De plus, la mise en place d’une véritable politique de prévention reste encore une chimère dans notre pays, ce qui nuit considérablement à nos résultats de morbidité et de mortalité des cancers. Repousser plus longtemps l’intégration de la prévention comme un pilier de notre politique de santé serait une erreur magistrale.

Enfin, le cancer pose le problème des inégalités sociales face à la maladie qu’elles soient d’origine géographique ou socio-économique. Même si les classes les plus défavorisées sont plus difficiles à mobiliser autour de la prévention comme du soin, il est indispensable de développer des politiques publiques garantissant à tous les citoyens un accès égal à tous les moyens disponibles pour prévenir et guérir. C’est d’ailleurs sur ce thème que le président François Hollande a fait le bon choix de centrer le futur plan cancer 2014-2018.

Le défi social voire sociétal : mieux vivre pendant et après son cancer

L’expansion rapide des nouveaux cas de cancer depuis 30 ans induit un enjeu d’organisation de la société pour permettre aux personnes atteintes, et à leur entourage, de vivre dans les meilleures conditions possibles pendant et après la maladie. Le cancer a un impact majeur sur la vie professionnelle. Six mois après le diagnostic, seuls 53% des hommes et 39% des femmes ont repris leur activité. Les malades sont encore victimes de mesures discriminatoires sous forme de pertes de responsabilités ou refus de promotion entre autres. Si le cadre légal doit évoluer sur ce sujet, c’est aussi toute la représentation sociale du cancer qui doit changer. Une majorité de Français (51%) considère toujours que « lorsqu’on a encore un cancer, on n’est plus capable de travailler comme avant » (baromètre cancer 2010). Les associations de patients ont un rôle prépondérant à jouer dans l’amélioration de la qualité de vie des patients et de leur entourage.

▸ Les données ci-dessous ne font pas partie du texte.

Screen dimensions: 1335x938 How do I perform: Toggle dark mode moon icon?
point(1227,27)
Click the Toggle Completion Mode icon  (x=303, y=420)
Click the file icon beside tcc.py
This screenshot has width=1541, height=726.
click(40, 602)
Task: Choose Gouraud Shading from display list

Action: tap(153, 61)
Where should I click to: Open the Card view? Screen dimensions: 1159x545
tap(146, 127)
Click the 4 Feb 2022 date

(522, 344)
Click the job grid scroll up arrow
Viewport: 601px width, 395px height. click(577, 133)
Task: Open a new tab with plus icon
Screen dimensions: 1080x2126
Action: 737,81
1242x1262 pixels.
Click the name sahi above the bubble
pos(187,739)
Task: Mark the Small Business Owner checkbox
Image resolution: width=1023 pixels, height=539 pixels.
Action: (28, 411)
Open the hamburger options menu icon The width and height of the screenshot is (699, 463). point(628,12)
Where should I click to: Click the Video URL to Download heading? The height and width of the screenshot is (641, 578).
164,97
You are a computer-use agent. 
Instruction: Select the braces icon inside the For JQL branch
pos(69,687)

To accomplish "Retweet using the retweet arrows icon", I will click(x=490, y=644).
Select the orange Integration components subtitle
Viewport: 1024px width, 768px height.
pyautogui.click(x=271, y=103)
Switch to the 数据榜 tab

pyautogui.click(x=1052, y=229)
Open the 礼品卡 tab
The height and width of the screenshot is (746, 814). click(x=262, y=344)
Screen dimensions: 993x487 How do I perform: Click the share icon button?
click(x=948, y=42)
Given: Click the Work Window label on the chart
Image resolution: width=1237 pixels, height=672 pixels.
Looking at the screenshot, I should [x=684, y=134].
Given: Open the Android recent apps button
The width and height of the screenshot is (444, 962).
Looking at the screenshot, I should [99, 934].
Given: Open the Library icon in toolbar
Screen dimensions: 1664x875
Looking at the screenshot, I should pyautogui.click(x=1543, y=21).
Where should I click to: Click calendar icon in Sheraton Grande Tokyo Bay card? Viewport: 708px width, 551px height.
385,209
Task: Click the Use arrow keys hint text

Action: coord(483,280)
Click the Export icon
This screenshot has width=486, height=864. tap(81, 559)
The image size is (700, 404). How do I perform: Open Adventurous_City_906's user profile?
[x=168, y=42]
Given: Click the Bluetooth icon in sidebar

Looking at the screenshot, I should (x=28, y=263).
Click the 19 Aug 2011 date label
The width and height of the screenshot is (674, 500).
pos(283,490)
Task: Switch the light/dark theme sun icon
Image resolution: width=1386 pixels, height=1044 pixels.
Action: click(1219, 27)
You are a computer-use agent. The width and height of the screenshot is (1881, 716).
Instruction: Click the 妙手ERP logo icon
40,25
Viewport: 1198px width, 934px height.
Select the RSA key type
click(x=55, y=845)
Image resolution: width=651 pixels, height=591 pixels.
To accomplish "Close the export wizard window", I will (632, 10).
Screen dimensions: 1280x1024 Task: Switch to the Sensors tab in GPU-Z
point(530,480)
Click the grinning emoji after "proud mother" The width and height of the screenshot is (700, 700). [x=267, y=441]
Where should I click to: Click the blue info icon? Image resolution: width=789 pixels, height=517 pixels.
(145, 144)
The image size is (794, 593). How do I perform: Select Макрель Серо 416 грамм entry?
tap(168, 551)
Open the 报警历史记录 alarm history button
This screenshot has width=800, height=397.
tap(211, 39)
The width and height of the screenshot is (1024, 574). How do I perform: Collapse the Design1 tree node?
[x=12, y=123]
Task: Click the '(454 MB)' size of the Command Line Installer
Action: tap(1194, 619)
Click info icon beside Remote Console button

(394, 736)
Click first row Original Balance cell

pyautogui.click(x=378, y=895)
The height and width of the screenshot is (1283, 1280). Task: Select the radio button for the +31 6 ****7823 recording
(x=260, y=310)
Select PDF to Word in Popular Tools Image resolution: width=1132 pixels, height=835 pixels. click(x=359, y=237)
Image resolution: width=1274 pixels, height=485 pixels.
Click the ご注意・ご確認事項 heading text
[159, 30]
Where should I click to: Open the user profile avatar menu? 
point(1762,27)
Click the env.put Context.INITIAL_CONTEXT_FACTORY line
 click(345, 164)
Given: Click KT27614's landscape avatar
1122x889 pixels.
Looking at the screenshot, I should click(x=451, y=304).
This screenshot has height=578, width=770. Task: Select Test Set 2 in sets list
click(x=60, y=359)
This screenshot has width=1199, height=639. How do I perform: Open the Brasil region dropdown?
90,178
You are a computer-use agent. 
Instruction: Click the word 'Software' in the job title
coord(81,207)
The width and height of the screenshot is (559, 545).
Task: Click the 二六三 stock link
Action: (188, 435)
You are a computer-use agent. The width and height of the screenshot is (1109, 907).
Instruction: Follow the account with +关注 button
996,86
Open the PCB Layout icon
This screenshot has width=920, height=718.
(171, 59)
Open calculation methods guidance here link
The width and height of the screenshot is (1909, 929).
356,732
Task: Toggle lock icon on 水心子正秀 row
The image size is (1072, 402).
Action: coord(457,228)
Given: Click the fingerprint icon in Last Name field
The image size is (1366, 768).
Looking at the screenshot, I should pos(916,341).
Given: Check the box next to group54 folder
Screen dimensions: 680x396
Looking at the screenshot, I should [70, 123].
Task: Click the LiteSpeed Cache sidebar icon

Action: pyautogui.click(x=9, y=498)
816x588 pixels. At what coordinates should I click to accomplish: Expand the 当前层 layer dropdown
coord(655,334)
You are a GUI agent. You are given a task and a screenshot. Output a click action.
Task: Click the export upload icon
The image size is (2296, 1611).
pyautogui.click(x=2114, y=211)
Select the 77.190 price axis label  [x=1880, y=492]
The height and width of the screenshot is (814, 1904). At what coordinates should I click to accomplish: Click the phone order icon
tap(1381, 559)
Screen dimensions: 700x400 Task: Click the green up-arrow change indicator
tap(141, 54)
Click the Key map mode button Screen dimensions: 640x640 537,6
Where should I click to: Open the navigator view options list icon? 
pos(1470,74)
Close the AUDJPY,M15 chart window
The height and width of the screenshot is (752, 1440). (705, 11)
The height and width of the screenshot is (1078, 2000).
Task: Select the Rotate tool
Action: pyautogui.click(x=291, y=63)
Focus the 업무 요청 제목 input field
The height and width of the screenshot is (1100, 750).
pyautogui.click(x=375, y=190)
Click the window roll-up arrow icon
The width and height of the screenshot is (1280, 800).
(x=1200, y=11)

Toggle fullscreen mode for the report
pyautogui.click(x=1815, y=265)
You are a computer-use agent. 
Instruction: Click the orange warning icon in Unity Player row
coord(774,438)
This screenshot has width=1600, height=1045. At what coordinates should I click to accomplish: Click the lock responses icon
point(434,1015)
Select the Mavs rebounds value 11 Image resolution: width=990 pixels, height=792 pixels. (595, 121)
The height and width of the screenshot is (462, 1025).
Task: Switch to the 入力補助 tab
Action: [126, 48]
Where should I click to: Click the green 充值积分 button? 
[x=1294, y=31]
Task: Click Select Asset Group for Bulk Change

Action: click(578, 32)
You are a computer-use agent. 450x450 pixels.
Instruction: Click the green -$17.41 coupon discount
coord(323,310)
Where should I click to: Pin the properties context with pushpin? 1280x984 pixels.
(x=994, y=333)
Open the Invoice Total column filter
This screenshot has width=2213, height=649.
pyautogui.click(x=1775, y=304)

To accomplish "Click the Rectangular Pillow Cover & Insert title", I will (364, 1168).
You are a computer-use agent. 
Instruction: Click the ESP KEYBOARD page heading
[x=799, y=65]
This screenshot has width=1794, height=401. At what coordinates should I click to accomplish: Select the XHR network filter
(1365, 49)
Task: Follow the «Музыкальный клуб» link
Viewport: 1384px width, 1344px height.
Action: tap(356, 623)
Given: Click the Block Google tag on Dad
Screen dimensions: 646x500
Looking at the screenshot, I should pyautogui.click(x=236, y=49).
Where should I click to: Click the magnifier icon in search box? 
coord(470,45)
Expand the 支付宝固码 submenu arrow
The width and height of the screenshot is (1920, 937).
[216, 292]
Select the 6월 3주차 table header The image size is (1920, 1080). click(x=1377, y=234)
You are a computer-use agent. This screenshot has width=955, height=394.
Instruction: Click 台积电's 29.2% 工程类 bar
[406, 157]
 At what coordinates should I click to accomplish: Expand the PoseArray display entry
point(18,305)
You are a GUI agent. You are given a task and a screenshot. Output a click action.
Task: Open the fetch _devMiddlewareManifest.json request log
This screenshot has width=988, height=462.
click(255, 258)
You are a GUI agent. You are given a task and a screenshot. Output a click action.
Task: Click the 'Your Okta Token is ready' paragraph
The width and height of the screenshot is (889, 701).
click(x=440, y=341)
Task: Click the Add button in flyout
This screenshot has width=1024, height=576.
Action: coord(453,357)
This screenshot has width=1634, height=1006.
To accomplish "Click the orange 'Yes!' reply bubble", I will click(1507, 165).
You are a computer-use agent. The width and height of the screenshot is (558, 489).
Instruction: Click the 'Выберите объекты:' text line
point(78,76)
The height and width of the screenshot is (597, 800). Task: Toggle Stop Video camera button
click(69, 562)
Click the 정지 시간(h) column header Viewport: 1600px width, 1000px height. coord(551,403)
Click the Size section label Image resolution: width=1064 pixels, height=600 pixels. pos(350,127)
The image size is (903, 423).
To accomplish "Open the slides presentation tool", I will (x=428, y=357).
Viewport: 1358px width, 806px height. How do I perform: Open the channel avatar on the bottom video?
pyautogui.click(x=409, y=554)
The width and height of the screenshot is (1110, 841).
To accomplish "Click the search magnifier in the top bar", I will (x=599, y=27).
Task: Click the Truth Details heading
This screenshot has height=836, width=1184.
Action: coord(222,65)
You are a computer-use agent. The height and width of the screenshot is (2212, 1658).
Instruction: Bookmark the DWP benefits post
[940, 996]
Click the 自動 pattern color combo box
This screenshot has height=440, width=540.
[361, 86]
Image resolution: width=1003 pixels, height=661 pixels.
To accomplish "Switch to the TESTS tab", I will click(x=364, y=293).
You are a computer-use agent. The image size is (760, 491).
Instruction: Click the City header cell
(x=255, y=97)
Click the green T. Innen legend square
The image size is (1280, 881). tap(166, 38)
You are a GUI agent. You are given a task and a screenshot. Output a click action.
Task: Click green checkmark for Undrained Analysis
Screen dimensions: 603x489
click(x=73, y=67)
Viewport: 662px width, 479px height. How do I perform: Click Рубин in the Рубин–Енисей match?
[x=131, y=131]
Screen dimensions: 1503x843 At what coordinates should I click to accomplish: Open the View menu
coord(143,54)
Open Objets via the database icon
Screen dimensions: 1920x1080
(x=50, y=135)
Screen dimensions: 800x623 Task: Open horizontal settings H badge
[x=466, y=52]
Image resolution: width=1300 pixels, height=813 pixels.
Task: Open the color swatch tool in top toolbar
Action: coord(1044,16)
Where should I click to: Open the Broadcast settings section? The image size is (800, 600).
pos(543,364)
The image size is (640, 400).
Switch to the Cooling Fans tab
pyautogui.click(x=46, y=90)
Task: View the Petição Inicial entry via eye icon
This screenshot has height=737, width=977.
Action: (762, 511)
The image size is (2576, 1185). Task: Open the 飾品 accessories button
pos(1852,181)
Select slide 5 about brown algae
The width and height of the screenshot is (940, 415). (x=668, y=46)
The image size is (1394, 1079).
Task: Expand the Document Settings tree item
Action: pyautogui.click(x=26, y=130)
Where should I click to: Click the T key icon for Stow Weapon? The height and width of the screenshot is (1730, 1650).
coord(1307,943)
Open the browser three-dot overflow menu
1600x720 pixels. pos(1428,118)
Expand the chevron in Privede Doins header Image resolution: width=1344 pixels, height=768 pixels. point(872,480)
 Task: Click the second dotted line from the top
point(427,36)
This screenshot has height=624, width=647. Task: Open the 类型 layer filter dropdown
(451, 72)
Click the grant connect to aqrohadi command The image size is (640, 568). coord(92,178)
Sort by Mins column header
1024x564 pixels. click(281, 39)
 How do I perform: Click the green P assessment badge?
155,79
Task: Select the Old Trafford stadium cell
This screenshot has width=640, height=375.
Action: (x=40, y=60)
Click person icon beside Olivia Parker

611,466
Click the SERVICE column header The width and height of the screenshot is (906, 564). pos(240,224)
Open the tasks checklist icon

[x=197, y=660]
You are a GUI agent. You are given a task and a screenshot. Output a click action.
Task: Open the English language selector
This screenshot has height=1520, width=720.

C’est sous l’impulsion de la France que la journée mondiale contre le cancer du 4 février a été créée pour sensibiliser l’opinion et les pouvoirs publics aux enjeux grandissants du cancer et tenter d’en faire une grande cause nationale. Cette journée est traditionnellement la veille du congrès international de traitement contre le cancer (ICACT) qui a lieu chaque année à Paris. Ce congrès est un lieu d’échange et d’éducation sur la recherche contre le cancer pour réussir « le grand saut vers la pensée de la complexité » indispensable si on veut encore espérer quelques améliorations dans les rapports des humains entre eux, toujours selon Edgard Morin.